Simulated Author's Rebuttal

2 responses · 0 unresolved

We thank the referee for the constructive feedback. We address each major comment below and will strengthen the manuscript with additional formal details and experimental specifications to improve clarity and reproducibility.

read point-by-point responses
  1. Referee: [Abstract / mechanism studies] Abstract and mechanism-studies section: the headline claim that SHADOWMERGE overcomes the three key limitations of prior attacks rests on the assumption that a conflicting-value relation sharing anchor+channel will be extracted, merged into the target neighborhood, and retrieved without rejection by canonicalization or value-consistency logic. No formal characterization or pseudocode of the canonicalization function or merge policy is supplied, leaving steps (3) and (4) of the attack pipeline unverified.

    Authors: We appreciate this observation.
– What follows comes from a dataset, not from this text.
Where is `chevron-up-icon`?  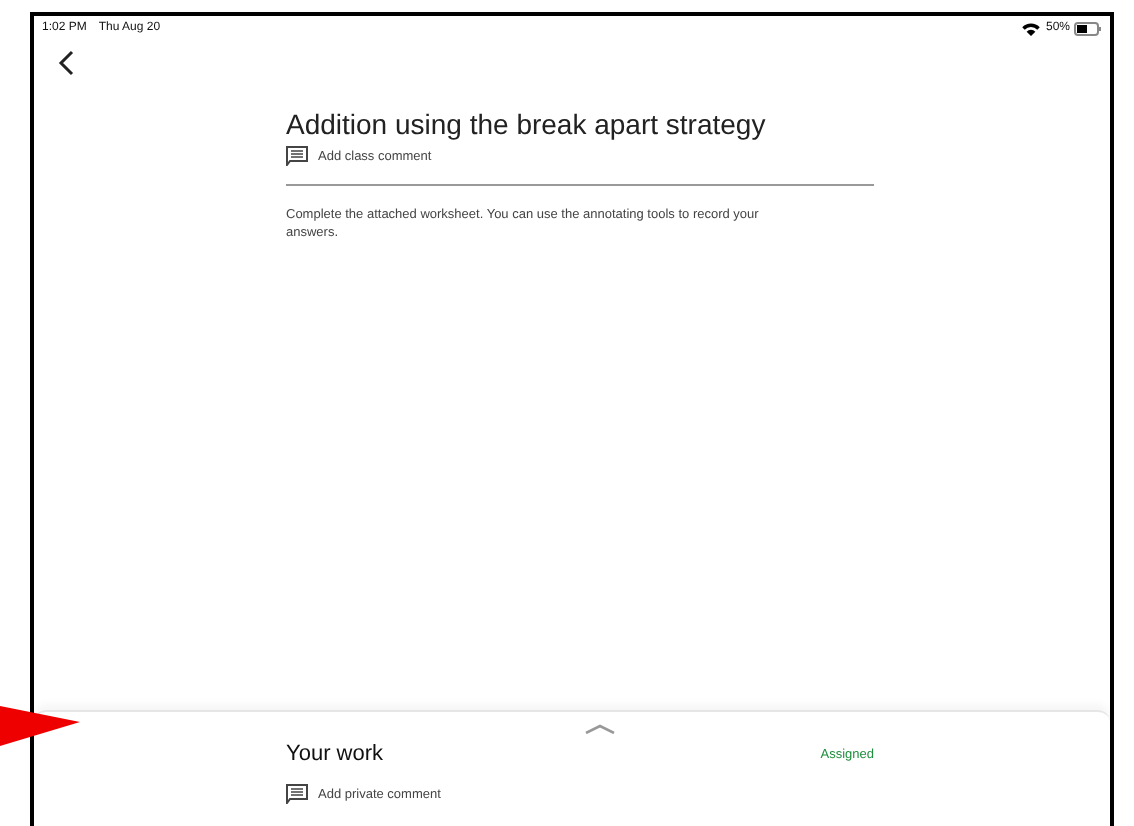
chevron-up-icon is located at coordinates (600, 729).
Section 3.2 of the manuscript describes the AIR pipeline and the relation-channel conflict design, explaining how the poisoned relation is constructed to share the query-activated anchor and canonicalized channel so that it is treated as a standard extractable interaction. To directly address the request for verification, we will add formal pseudocode for the canonicalization function and merge policy (including value-consistency checks) to the mechanism studies section in the revision, along with a precise characterization of the conflict condition that ensures the poisoned value is merged without rejection. revision: yes

  2. Referee: [Evaluation] Evaluation section: the reported 93.8% ASR and 50.3-point improvement are presented without the full experimental protocol, data-exclusion rules, exact Mem0 configuration parameters, or release of the evaluation harness, so the quantitative support for the central claim cannot be independently reproduced from the manuscript alone.
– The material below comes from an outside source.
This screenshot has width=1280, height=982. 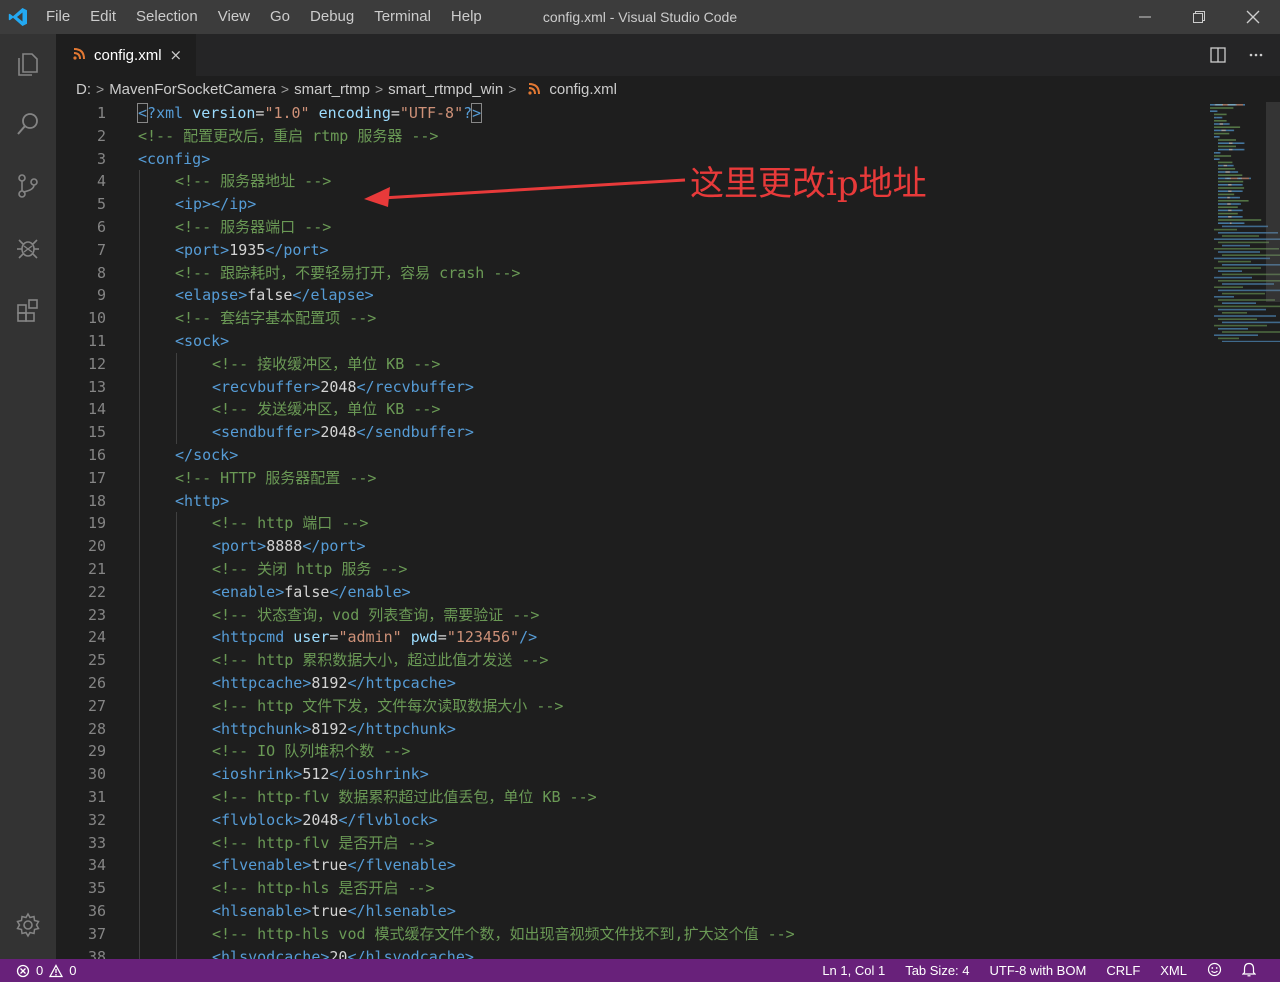 What do you see at coordinates (601, 114) in the screenshot?
I see `code-line: 1 <?xml version="1.0" encoding="UTF-8"?>` at bounding box center [601, 114].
    Authors: The full evaluation harness, including code, exact Mem0 configurations, data splits, and processing scripts, has been released in the open-source repository following responsible disclosure. To make the manuscript self-contained, we will expand the evaluation section and add a dedicated appendix detailing the complete experimental protocol, data-exclusion rules, Mem0 parameter settings, and reproduction steps. This will allow independent verification directly from the revised paper while retaining the link to the public artifacts. revision: yes

Circularity Check

0 steps flagged

No significant circularity detected in derivation or claims

full rationale

The paper is an empirical attack evaluation on public datasets (PubMedQA, WebShop, ToolEmu) and the Mem0 memory backend. Attack success rates are measured directly via experiments on open-sourced code rather than derived from any fitted parameters, self-referential definitions, or load-bearing self-citations. No equations, uniqueness theorems, or first-principles derivations are presented that reduce to inputs by construction; the central 93.8% ASR claim is an observed experimental outcome, not a renamed or fitted prediction.
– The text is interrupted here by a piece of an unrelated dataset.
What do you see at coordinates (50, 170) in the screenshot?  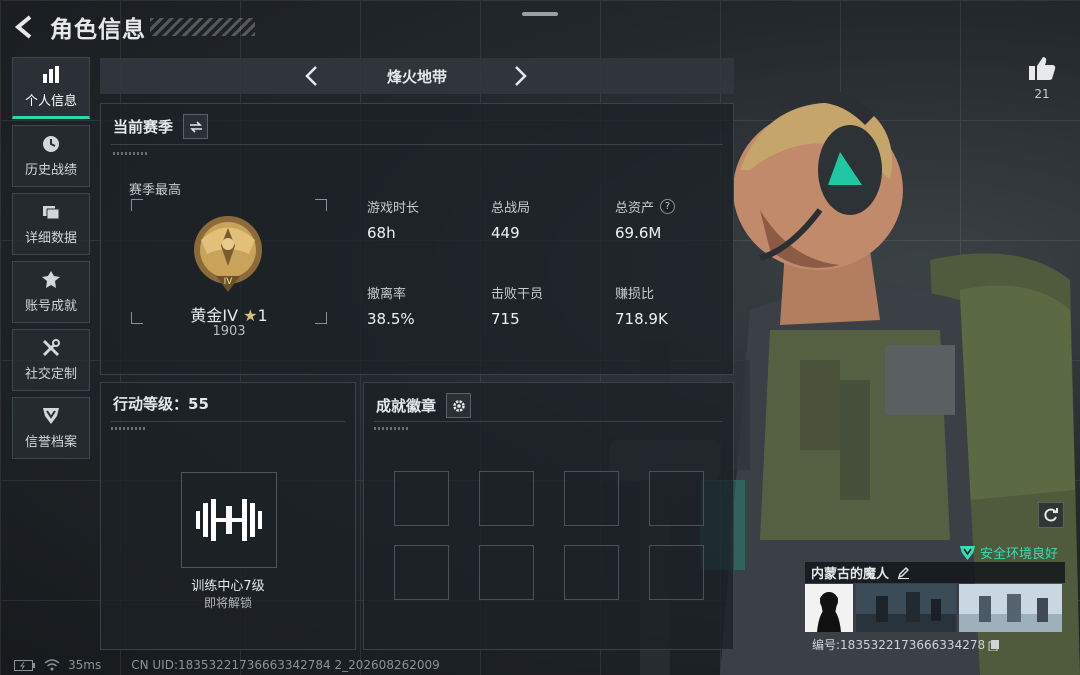 I see `sidebar-item-label: 历史战绩` at bounding box center [50, 170].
Axiom & Free-Parameter Ledger

0 free parameters · 0 axioms · 2 invented entities

The paper introduces the ShadowMerge attack and AIR pipeline as new constructs to realize the conflict exploitation; these are the primary additions beyond prior literature on agent memory poisoning.

invented entities (2)
  • ShadowMerge attack no independent evidence
    purpose: To exploit relation-channel conflicts for poisoning graph memory
    Newly proposed technique that converts conflicts into extractable interactions.
  • AIR pipeline no independent evidence
    purpose: To convert the conflict into an ordinary interaction extractable by the graph-memory system
    Introduced as the realization mechanism for the attack.